I was born in Hong Kong and grew up in Auckland from age five, with variable levels of fluency in Cantonese and Mandarin maintained throughout the years. I am learning some beginner Te Reo Māori (by self-learning at the moment) as well. I have an interest in the richness of cultures (such as the language/metaphors from your culture) as a reservoir of information or resources for supporting a person’s wellbeing.
Please note that I am unable to offer the appropriate level of support to clients with current suicidal risk or acute medical risk to one’s physical health associated with eating disorders. If you are struggling with these difficulties, I would advise that you consider seeking out your GP or local community mental health services.
I work from a perspective of what works according to the person I am working with. This means the most important person in my approach is you and your feedback on our process.

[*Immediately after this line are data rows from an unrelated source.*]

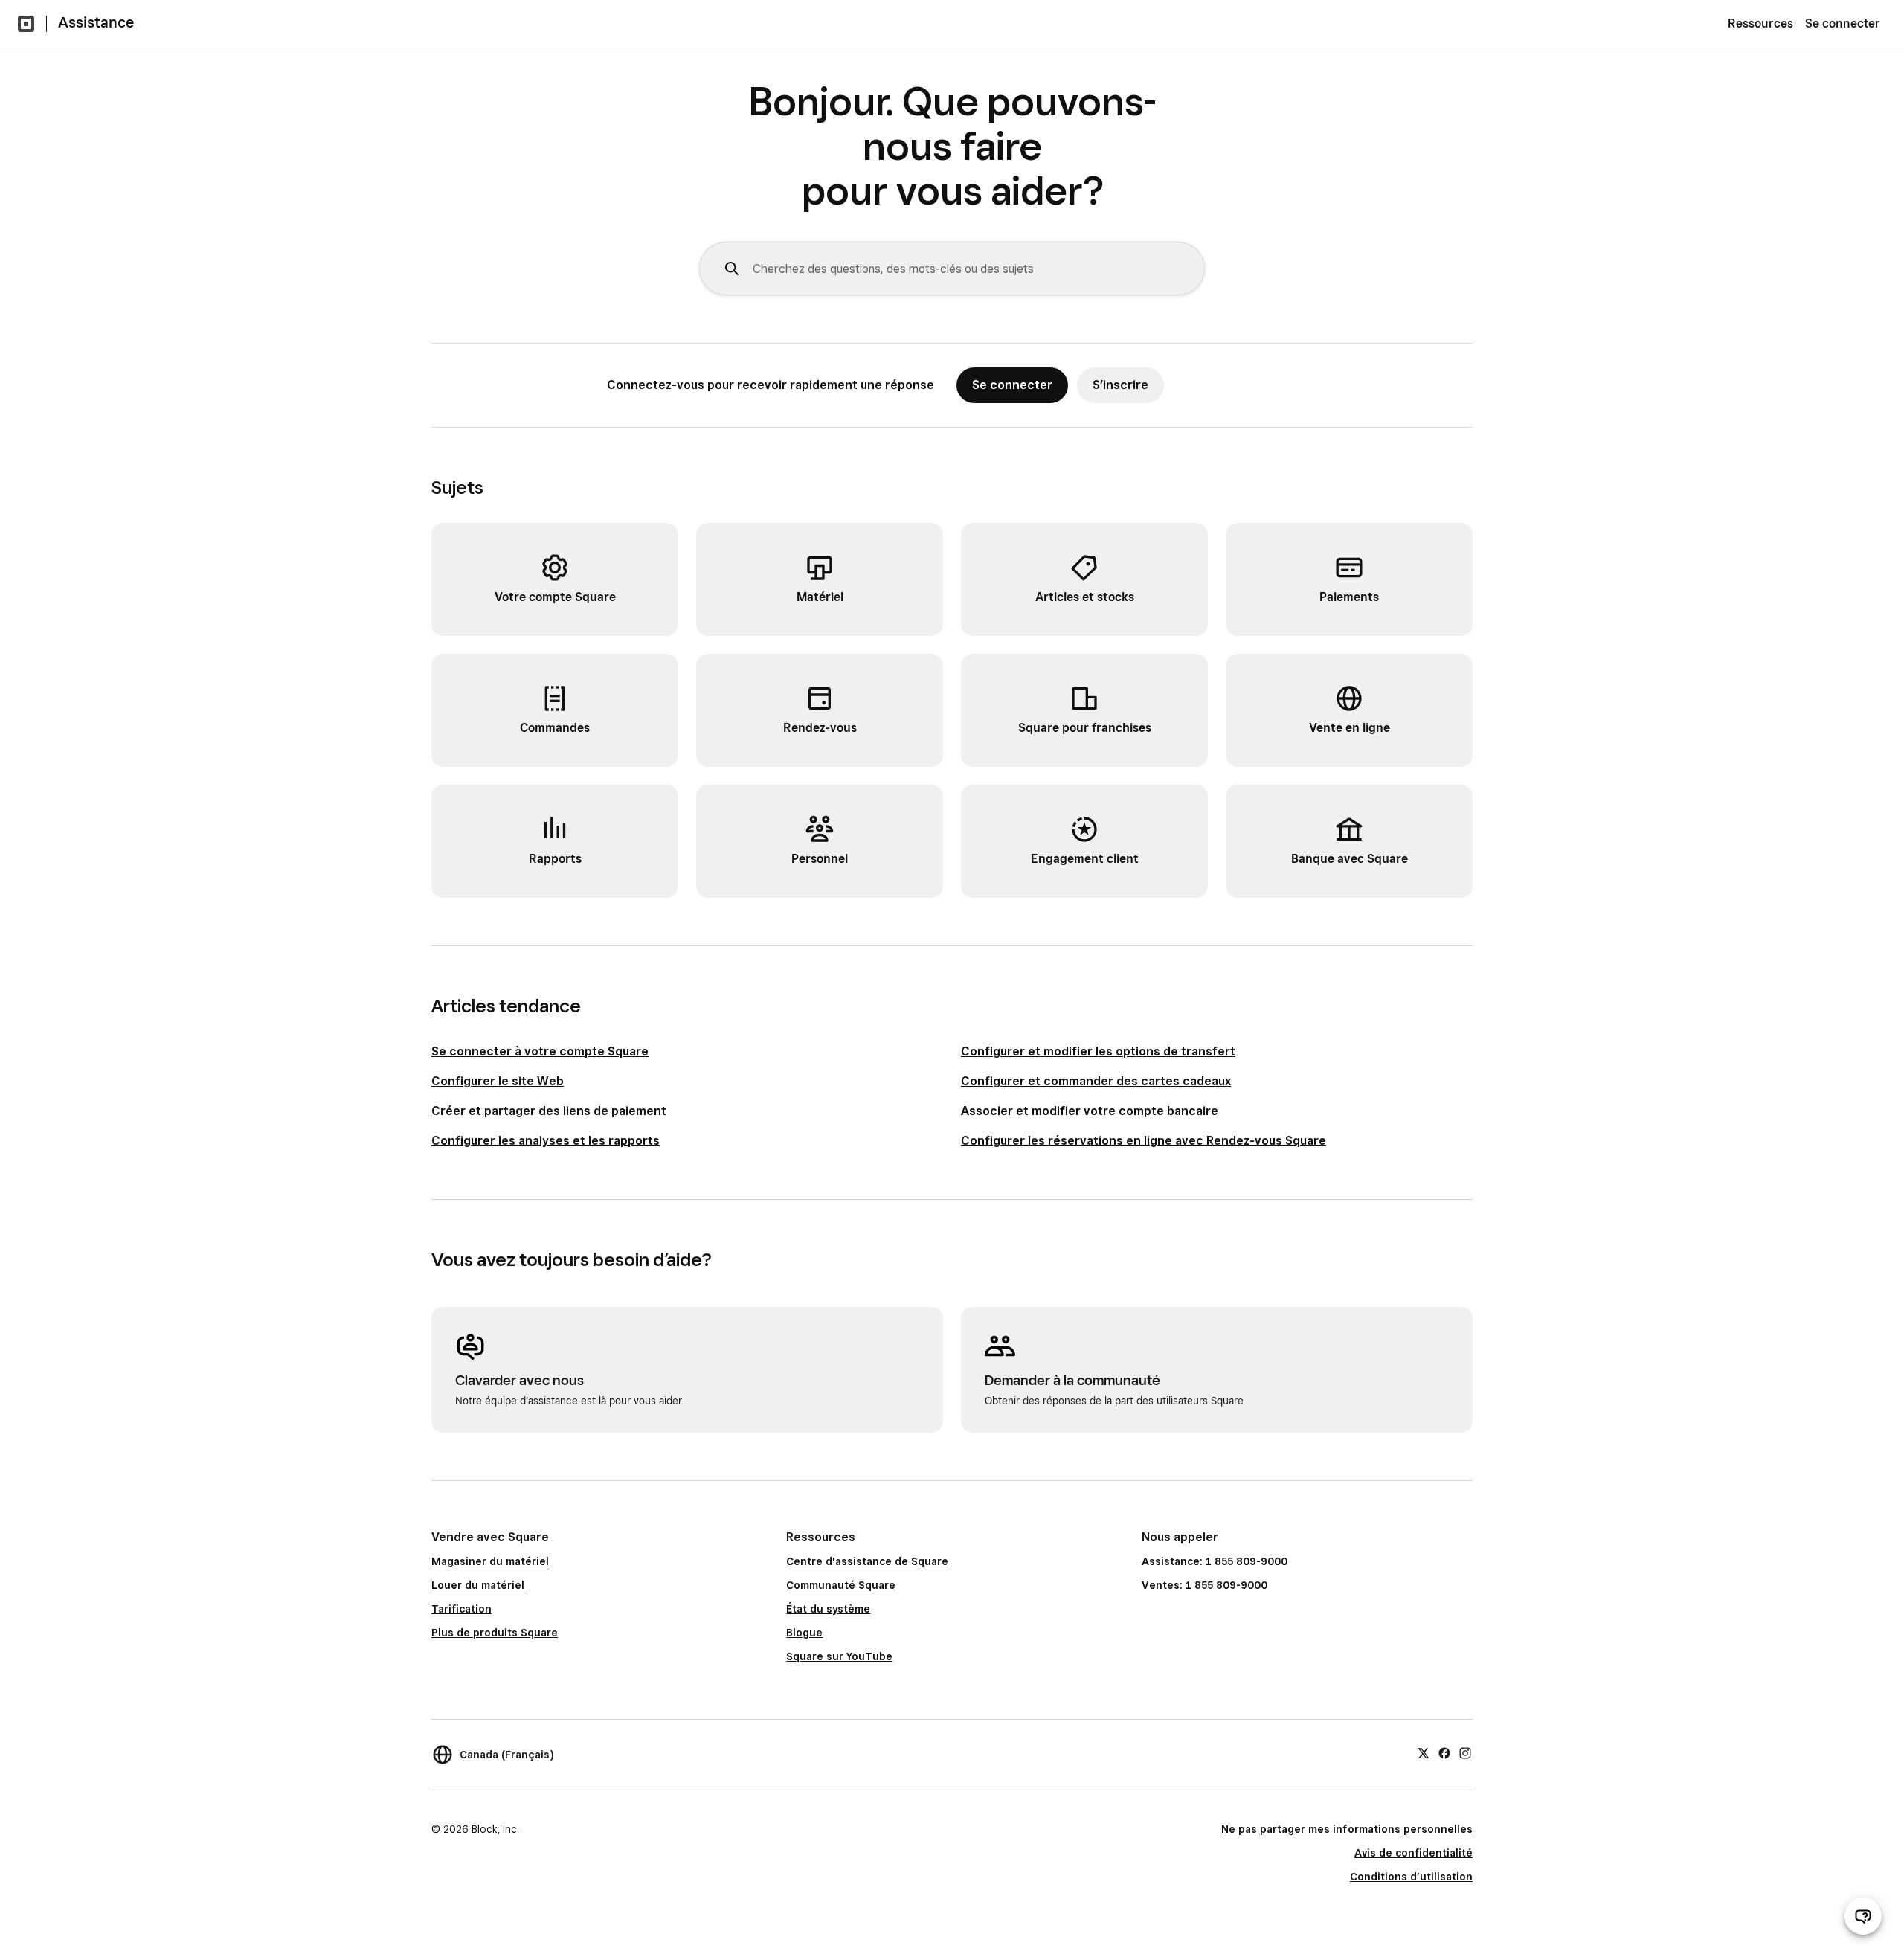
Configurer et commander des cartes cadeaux (1096, 1081)
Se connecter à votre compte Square (540, 1051)
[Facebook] (1444, 1752)
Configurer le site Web (497, 1081)
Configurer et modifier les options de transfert (1098, 1051)
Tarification (461, 1609)
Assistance (96, 22)
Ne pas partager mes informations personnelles (1347, 1829)
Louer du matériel (477, 1585)
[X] (1423, 1752)
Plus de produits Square (494, 1633)
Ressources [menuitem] (1760, 23)
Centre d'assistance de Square (867, 1561)
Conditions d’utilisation (1411, 1877)
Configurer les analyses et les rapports (545, 1141)
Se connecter (1842, 23)
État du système (828, 1609)
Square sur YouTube (839, 1656)
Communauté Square (840, 1585)
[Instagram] (1465, 1752)
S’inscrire (1120, 385)
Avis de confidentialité (1413, 1853)
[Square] (26, 24)
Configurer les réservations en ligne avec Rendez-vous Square (1143, 1141)
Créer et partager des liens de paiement (548, 1111)
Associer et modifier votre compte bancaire (1089, 1111)
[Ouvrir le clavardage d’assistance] (1863, 1916)
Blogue (804, 1633)
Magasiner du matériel (490, 1561)
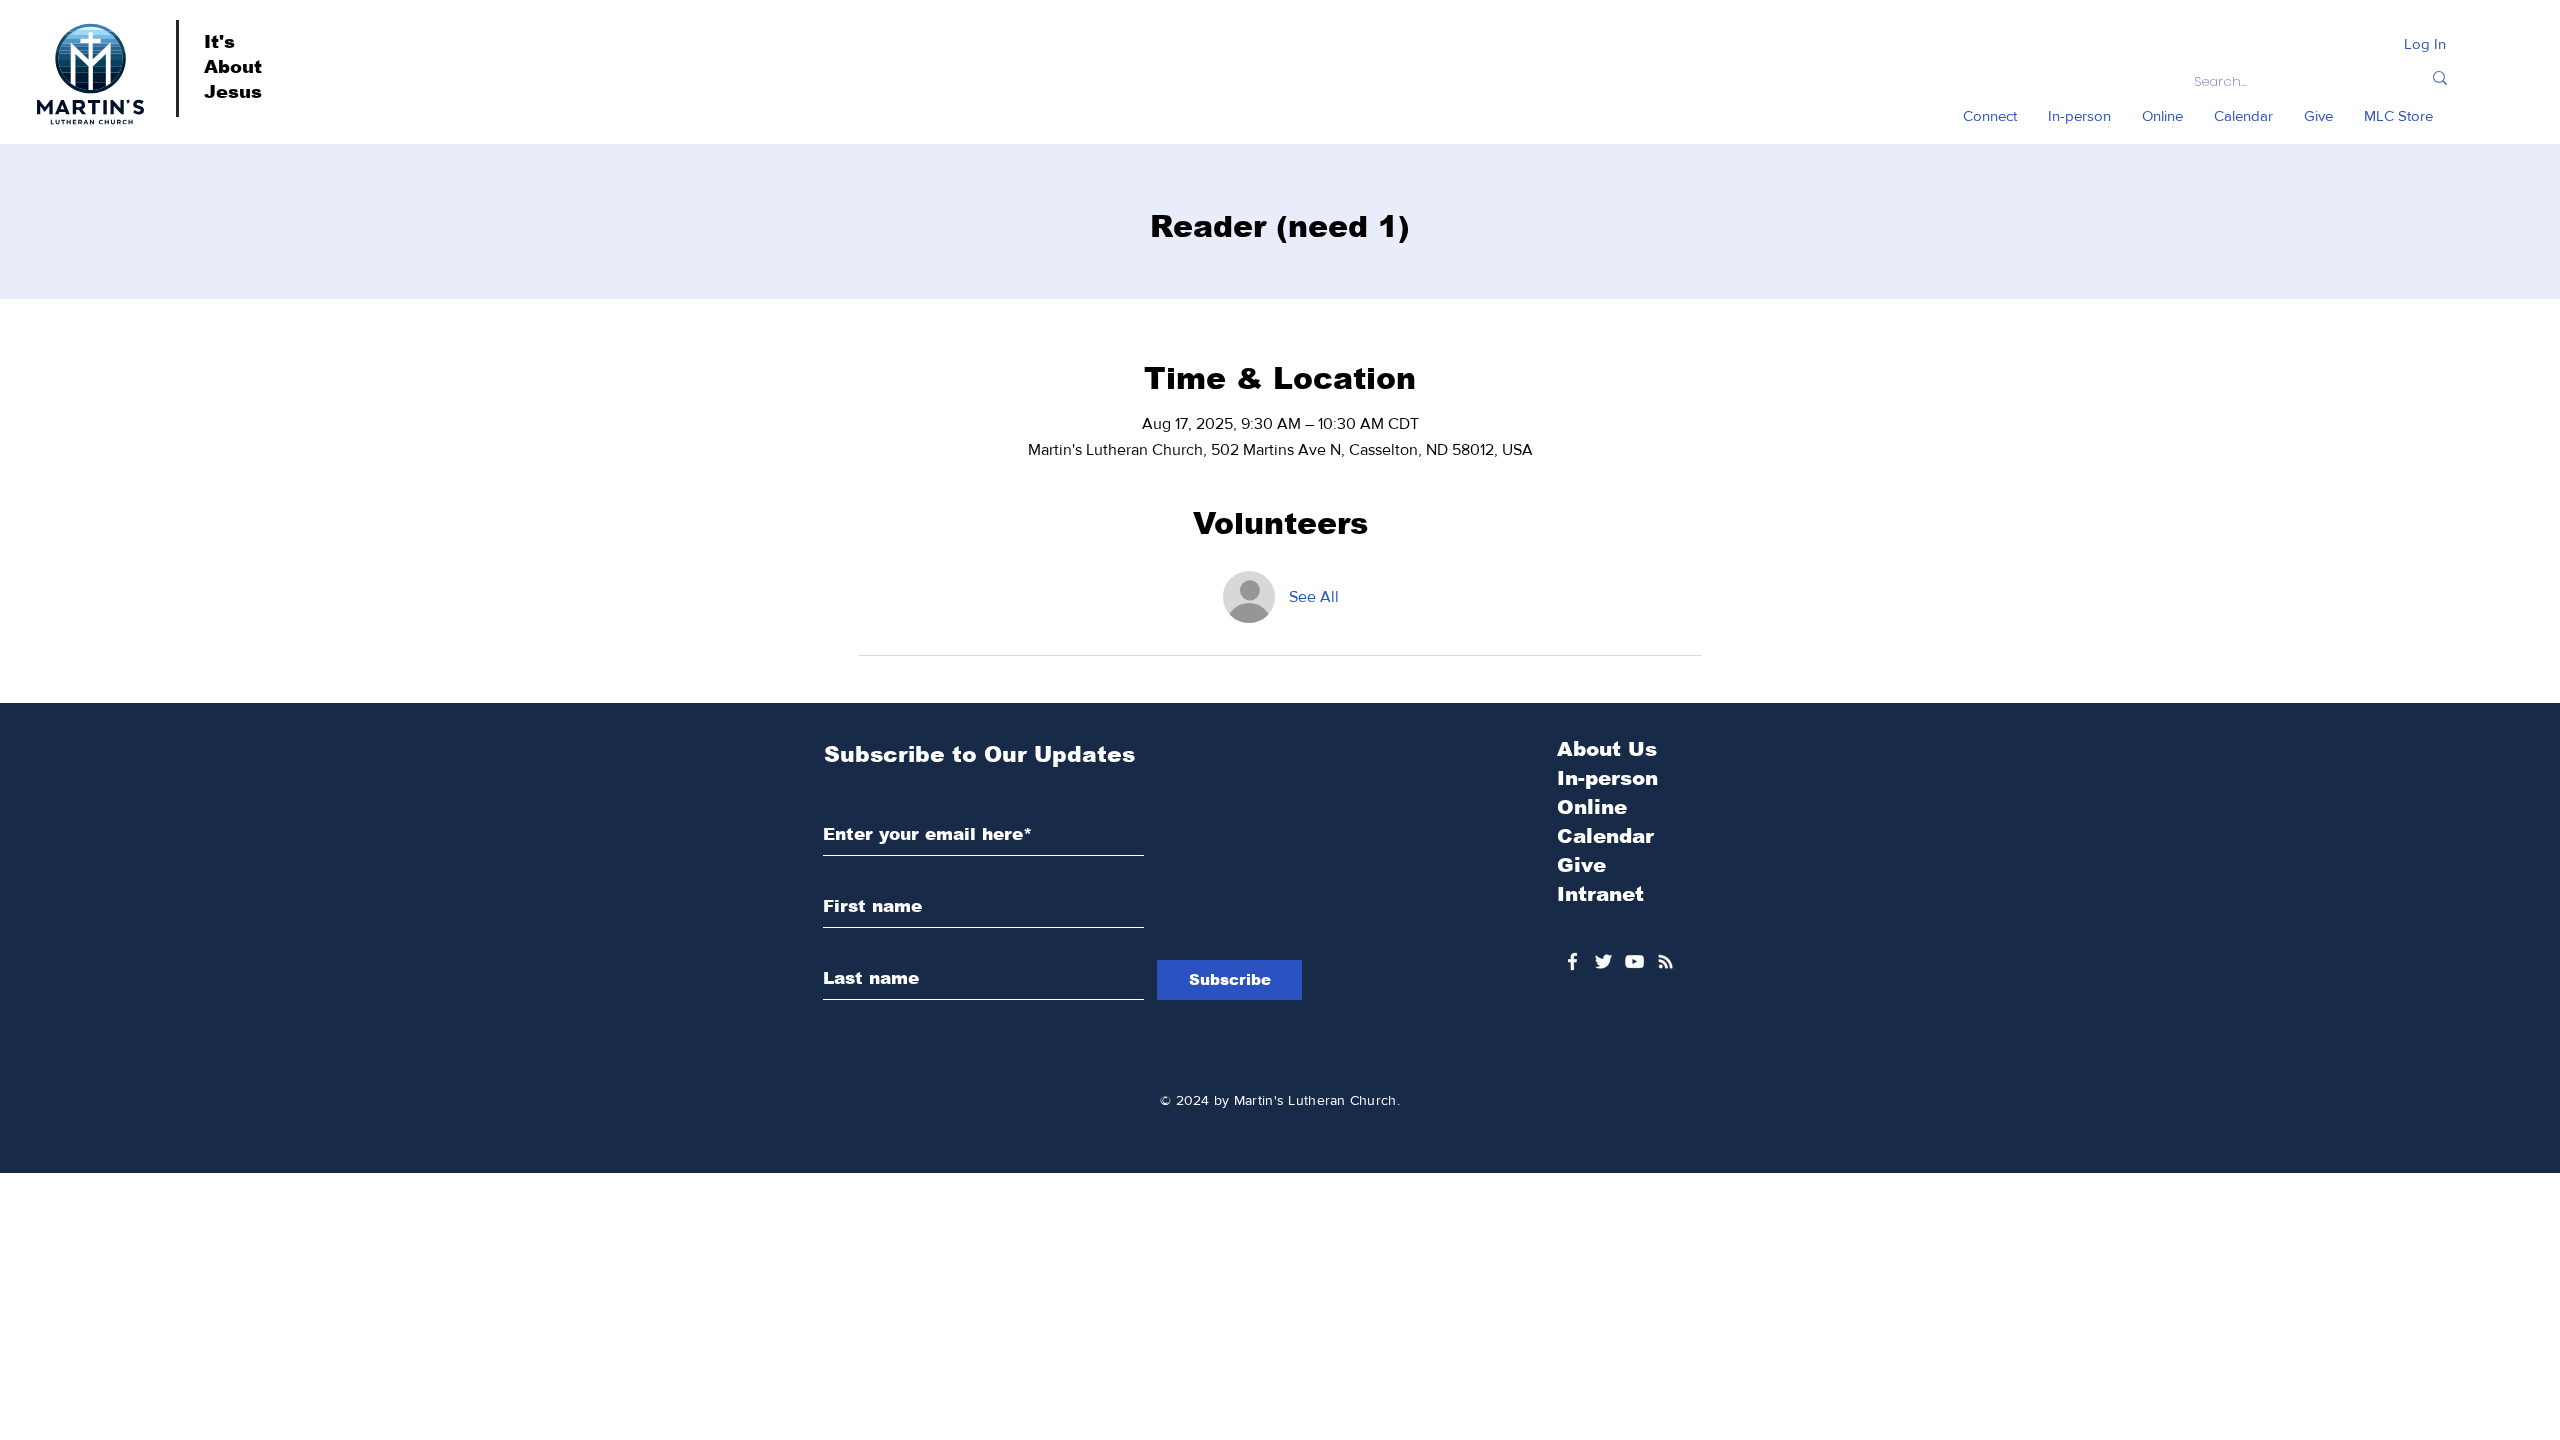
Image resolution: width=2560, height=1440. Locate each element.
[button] (1990, 116)
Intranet (1600, 894)
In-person (1607, 778)
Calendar (1605, 836)
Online (1592, 807)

I am interested in your strengths that come through from your individual, family and/or cultural history as part as understanding where you have come from as well as how your difficulties came to be. I also strive to keep the current family/whānau, social/occupational and iwi/community environment in mind, especially for those from culturally diverse or marginalised backgrounds.
For children, teenagers or other dependents, the work I offer will almost always involve working with parents/families as a young person’s most important support system. For adults, the approach can much more likely be individual therapy but can involve family therapy as well.
My approach is grounded most consistently in Acceptance Commitment Therapy, family/systemic and attachment work. I draw flexibly from a variety of ideas across the therapy field, including emotional, cognitive, behavioural, attachment, developmental, cultural, critical, and systemic theories. Therapy approaches that I also typically draw on include Cognitive Behavioural Therapy (CBT), Emotionally Focused Family Therapy (EFFT), Parent Child Interaction Therapy (PCIT), Dialectical Behavioural Therapy (DBT).